Text provided:
Inference with multi-dimensional data and minibatches

Hi,

The basic state of my model is, for some M by N matrix A:

x = pm.Normal('x', 0, 1, shape=N)
combined = pm.math.dot(A, x)
scaled = pm.math.sigmoid(combined)
outcomes = pm.Bernoulli('outcome', scaled, observed=Y)
pm.fit(n=50000)

This works great as-is, however it’s getting extremely slow to perform inference over as the size of my data grows. I saw the pm.Minibatch class and some documentation around it and it looked great, however if I change this to

Y_batch = pm.Minibatch(Y, batch_size=100)
x = pm.Normal('x', 0, 1, shape=N)
combined = pm.math.dot(A, x)
scaled = pm.math.sigmoid(combined)
outcomes = pm.Bernoulli('outcome', scaled, observed=Y_batch, total_size=Y.shape)
pm.fit(n=50000)

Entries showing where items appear
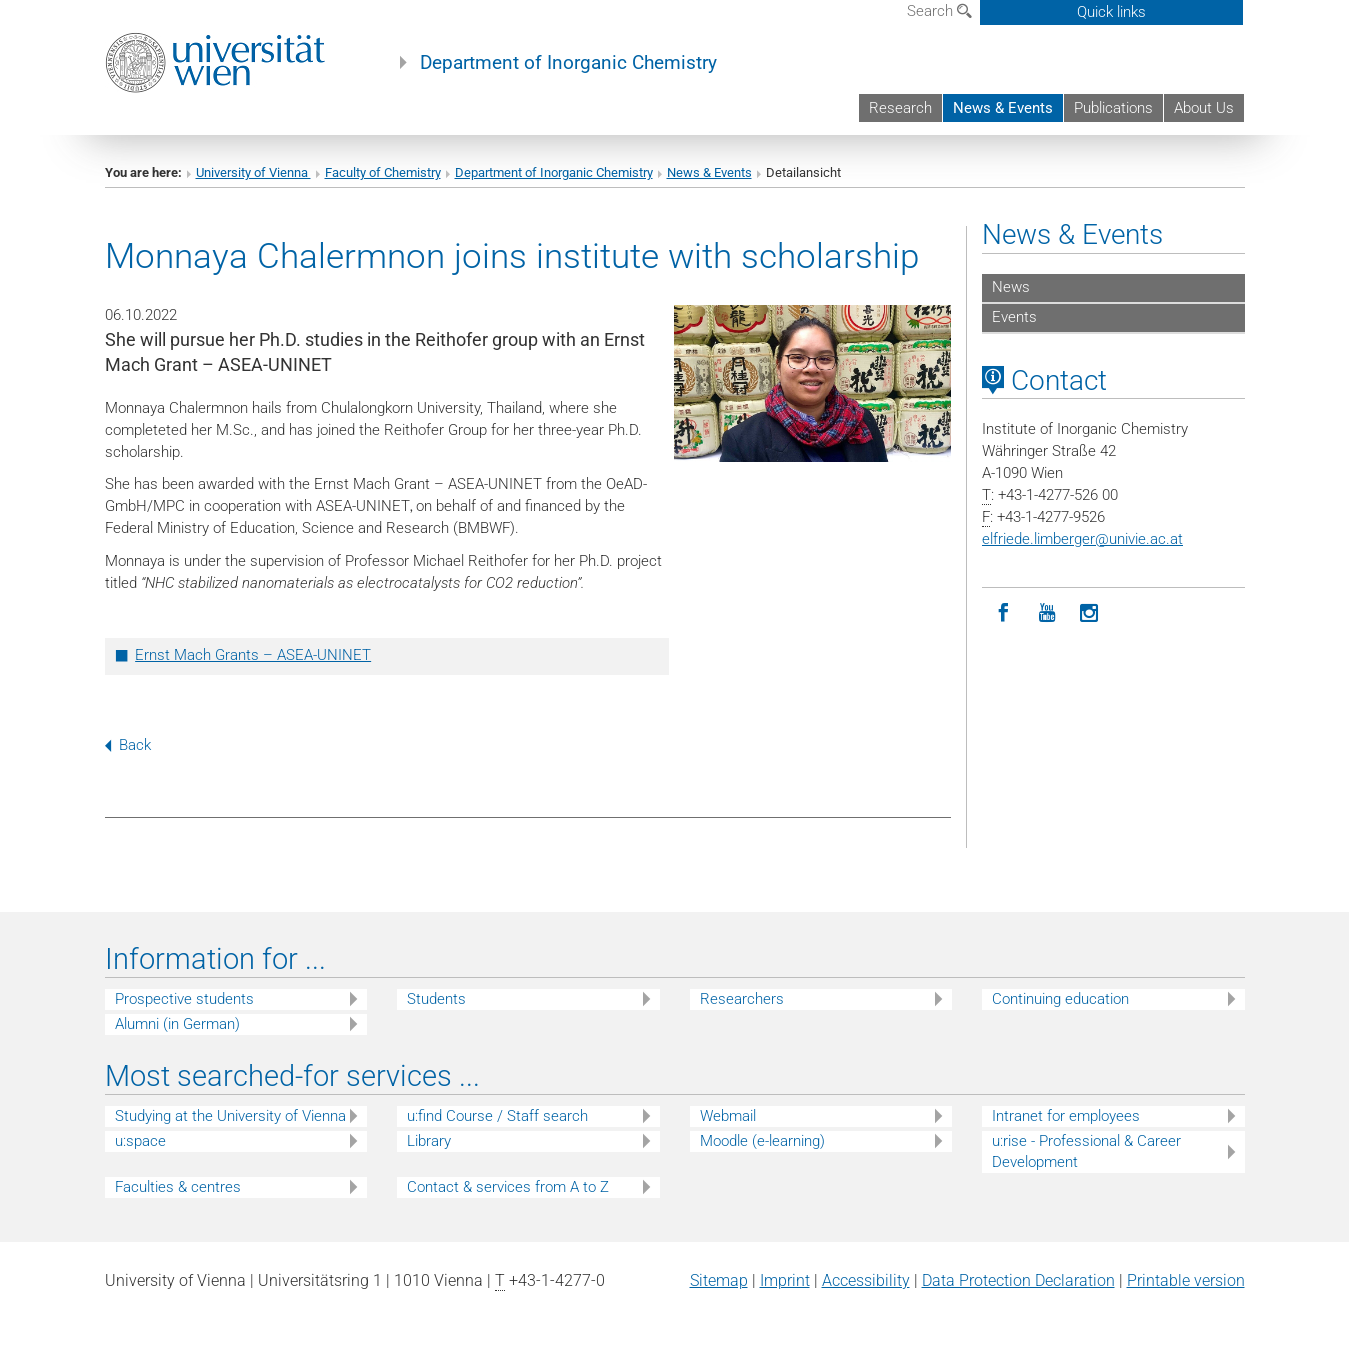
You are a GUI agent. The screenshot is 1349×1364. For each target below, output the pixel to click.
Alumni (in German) (177, 1024)
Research (900, 108)
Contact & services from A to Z (508, 1187)
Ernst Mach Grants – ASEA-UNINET (253, 655)
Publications (1113, 108)
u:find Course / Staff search (497, 1116)
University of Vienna (253, 172)
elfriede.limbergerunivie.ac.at (1082, 539)
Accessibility (866, 1280)
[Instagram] (1089, 613)
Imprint (785, 1280)
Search (939, 11)
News (1011, 287)
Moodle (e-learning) (762, 1141)
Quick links (1111, 12)
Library (429, 1141)
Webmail (728, 1116)
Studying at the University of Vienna (230, 1116)
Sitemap (719, 1280)
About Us (1204, 108)
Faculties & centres (178, 1187)
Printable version (1186, 1280)
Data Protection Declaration (1018, 1280)
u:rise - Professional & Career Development (1086, 1151)
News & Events (1003, 108)
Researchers (742, 999)
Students (436, 999)
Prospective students (184, 999)
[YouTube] (1046, 613)
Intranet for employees (1066, 1116)
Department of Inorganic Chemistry (568, 63)
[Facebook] (1003, 613)
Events (1014, 317)
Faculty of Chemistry (383, 172)
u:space (140, 1141)
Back (128, 745)
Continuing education (1060, 999)
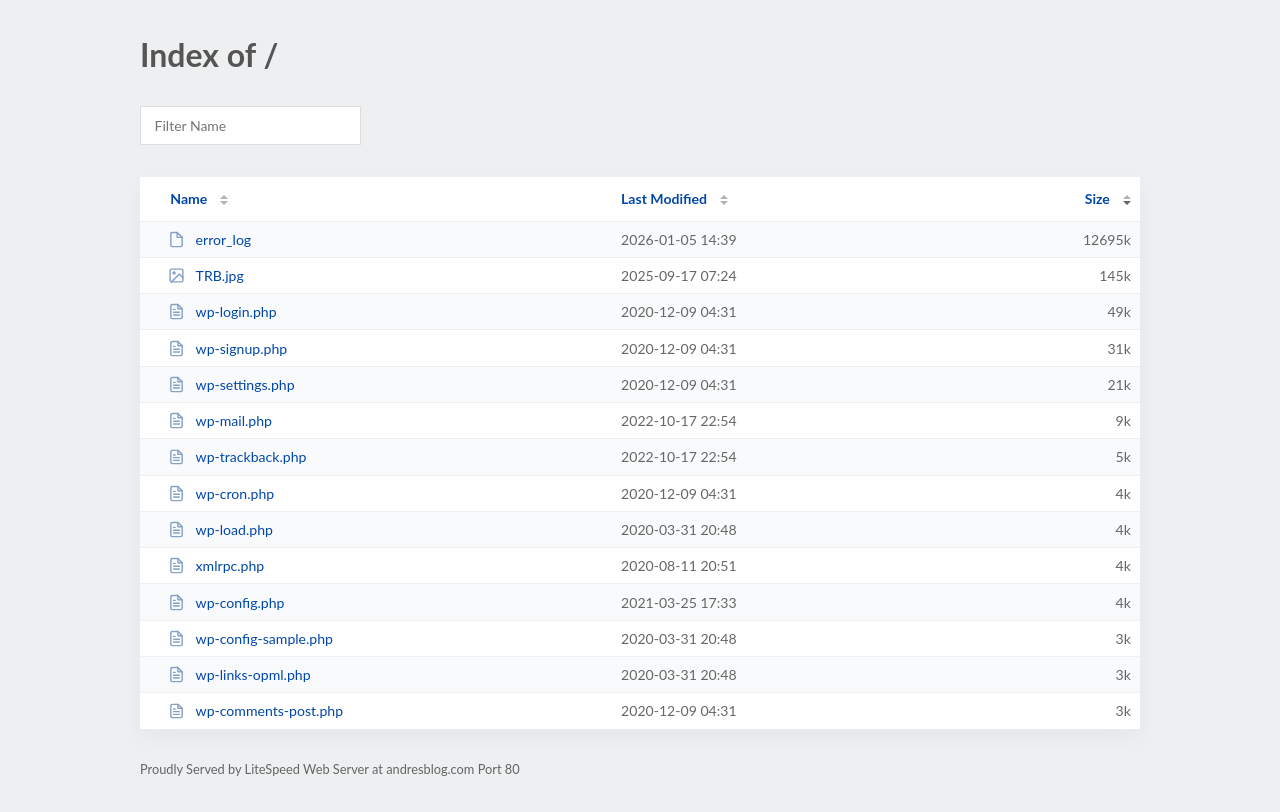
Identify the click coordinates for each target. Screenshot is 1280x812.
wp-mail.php (220, 420)
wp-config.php (226, 602)
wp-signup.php (227, 348)
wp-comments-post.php (255, 710)
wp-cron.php (221, 493)
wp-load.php (220, 529)
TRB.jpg (206, 275)
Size (1097, 198)
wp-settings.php (231, 384)
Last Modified (664, 198)
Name (188, 198)
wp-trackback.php (237, 456)
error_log (209, 239)
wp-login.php (222, 311)
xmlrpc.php (216, 565)
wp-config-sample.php (250, 638)
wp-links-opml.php (239, 674)
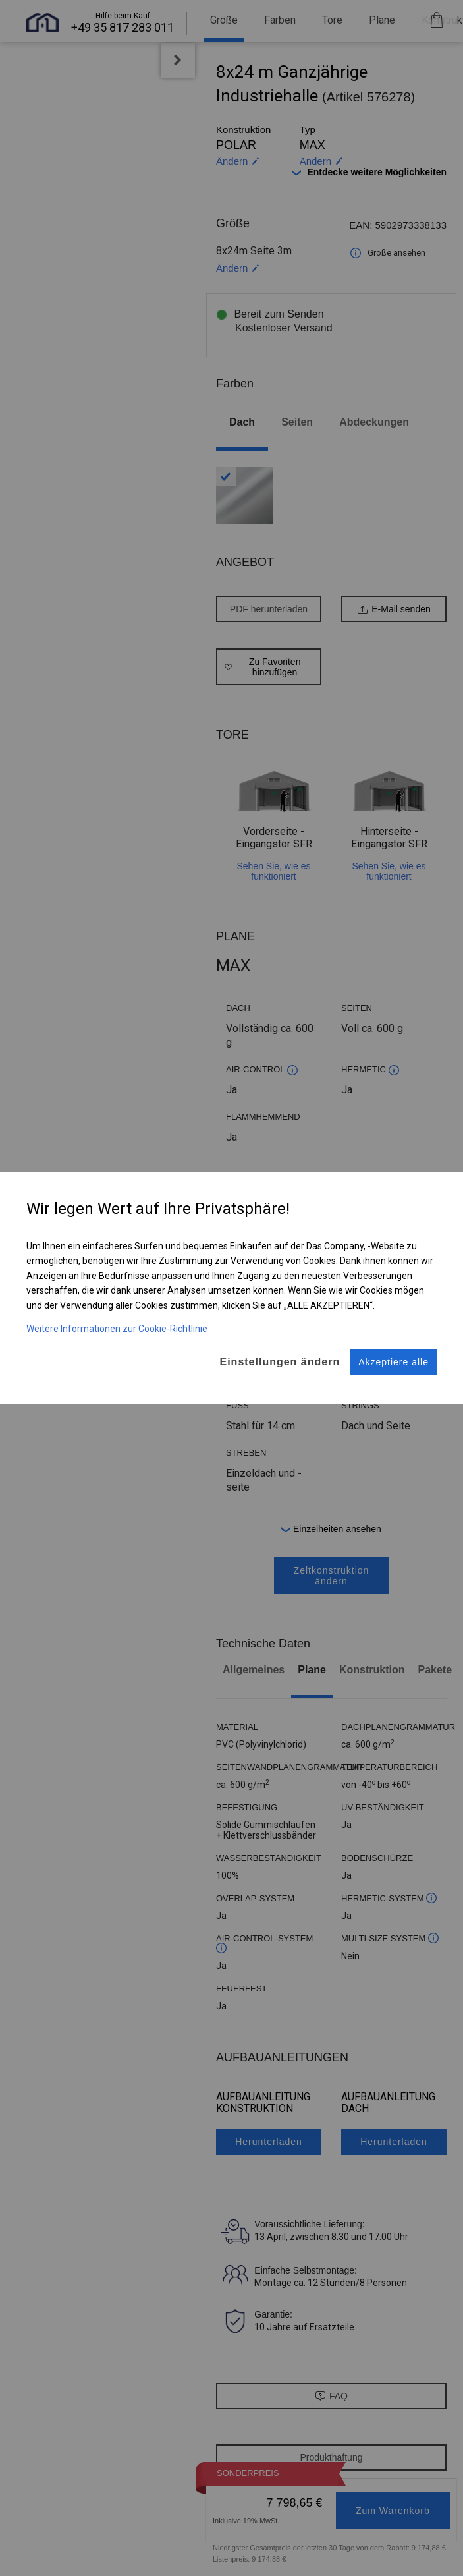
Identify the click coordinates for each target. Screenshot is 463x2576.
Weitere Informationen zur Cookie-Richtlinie (116, 1317)
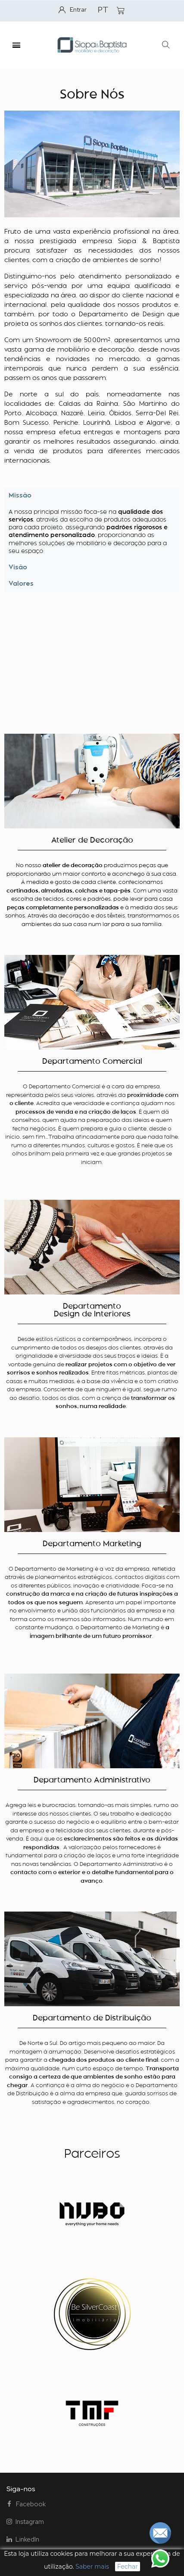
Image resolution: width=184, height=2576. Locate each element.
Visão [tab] (18, 568)
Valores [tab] (21, 584)
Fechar (127, 2566)
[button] (166, 45)
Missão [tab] (20, 496)
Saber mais (92, 2566)
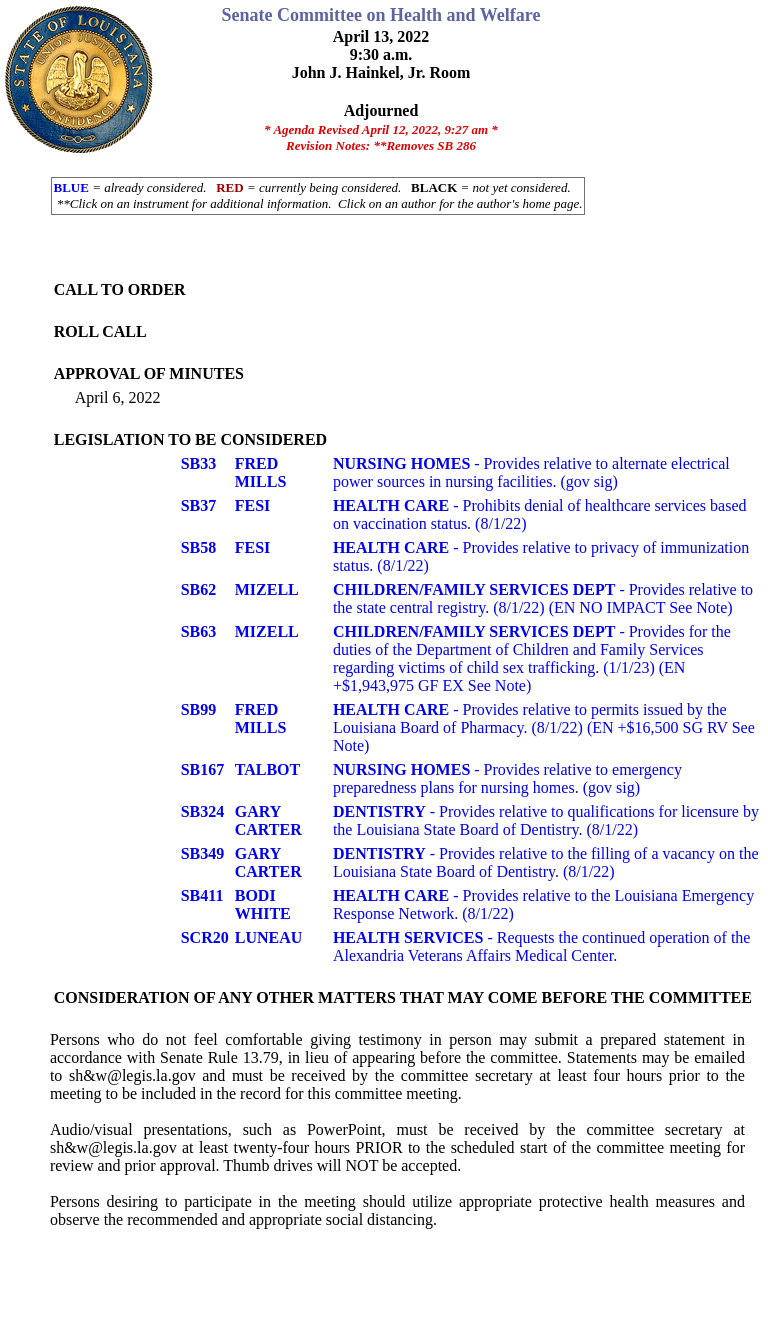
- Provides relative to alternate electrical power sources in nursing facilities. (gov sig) (531, 472)
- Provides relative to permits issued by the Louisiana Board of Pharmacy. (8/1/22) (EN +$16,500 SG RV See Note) (544, 727)
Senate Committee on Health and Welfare (381, 15)
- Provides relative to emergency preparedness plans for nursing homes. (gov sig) (507, 778)
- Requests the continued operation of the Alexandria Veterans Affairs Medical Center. (542, 946)
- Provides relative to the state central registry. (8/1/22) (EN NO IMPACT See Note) (543, 598)
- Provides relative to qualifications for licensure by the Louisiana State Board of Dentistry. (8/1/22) (546, 820)
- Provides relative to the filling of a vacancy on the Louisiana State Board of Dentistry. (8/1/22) (546, 862)
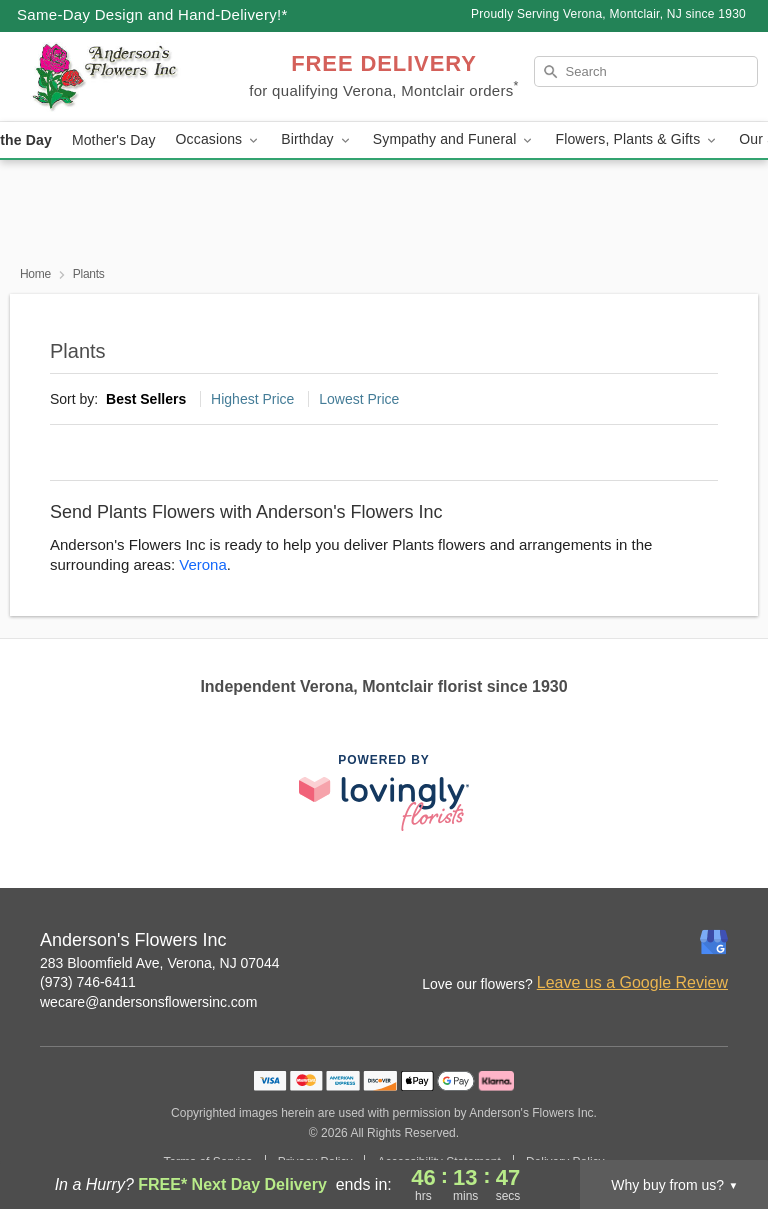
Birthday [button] (317, 139)
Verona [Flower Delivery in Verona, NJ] (203, 564)
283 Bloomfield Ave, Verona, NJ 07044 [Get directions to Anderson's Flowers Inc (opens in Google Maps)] (159, 963)
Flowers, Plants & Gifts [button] (637, 139)
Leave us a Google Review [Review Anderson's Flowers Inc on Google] (632, 982)
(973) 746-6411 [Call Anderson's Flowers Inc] (88, 982)
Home (35, 274)
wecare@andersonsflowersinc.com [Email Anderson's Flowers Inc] (148, 1002)
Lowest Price (359, 399)
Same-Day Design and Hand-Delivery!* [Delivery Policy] (152, 14)
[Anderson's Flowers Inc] (132, 77)
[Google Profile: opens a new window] (714, 942)
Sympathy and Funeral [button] (454, 139)
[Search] (646, 71)
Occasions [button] (219, 139)
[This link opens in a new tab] (384, 792)
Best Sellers (146, 399)
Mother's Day (114, 140)
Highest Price (252, 399)
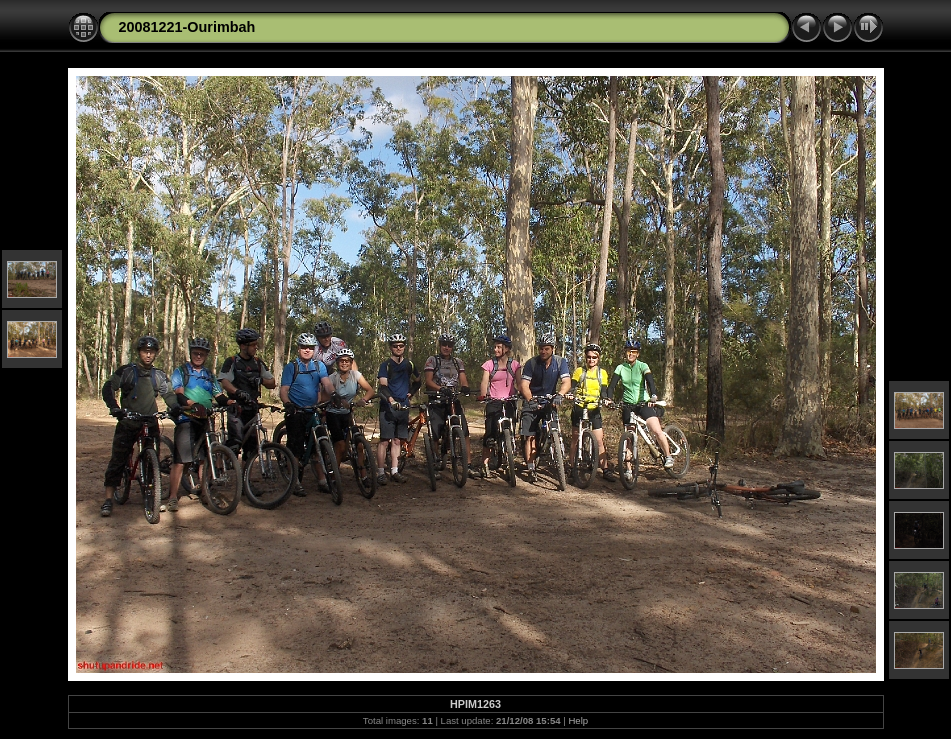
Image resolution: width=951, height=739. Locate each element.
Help (578, 720)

Objective A: In the forum post on inference with minibatches, what batch size does the second version of the model give to pm.Minibatch?
Objective B: Return the part of the minibatch forum post that begins at the words "The basic state" and ends after the words "pm.Bernoulli('outcome', scaled, observed=Y)".
Objective C: Write the next part of the forum post on inference with multi-dimensional data and minibatches, picking up after its final line.

Exercise result A: 100

Exercise result B:
The basic state of my model is, for some M by N matrix A:

x = pm.Normal('x', 0, 1, shape=N)
combined = pm.math.dot(A, x)
scaled = pm.math.sigmoid(combined)
outcomes = pm.Bernoulli('outcome', scaled, observed=Y)

Exercise result C:
I get the error

Input dimension mis-match. (input[0].shape[0] = 100, input[1].shape[0] = 10000)

I’m guessing this is because here the observed RV scaled is not a scalar which we’ve observed however many times, but rather a vector with a one-to-one correspondence to rows in Y. Is there anyway to iterate through this in minibatches?

edit: Actually testing with larger datasets I also am sometimes getting the error

 The current approximation of RV `x`.ravel()[8051] is NaN.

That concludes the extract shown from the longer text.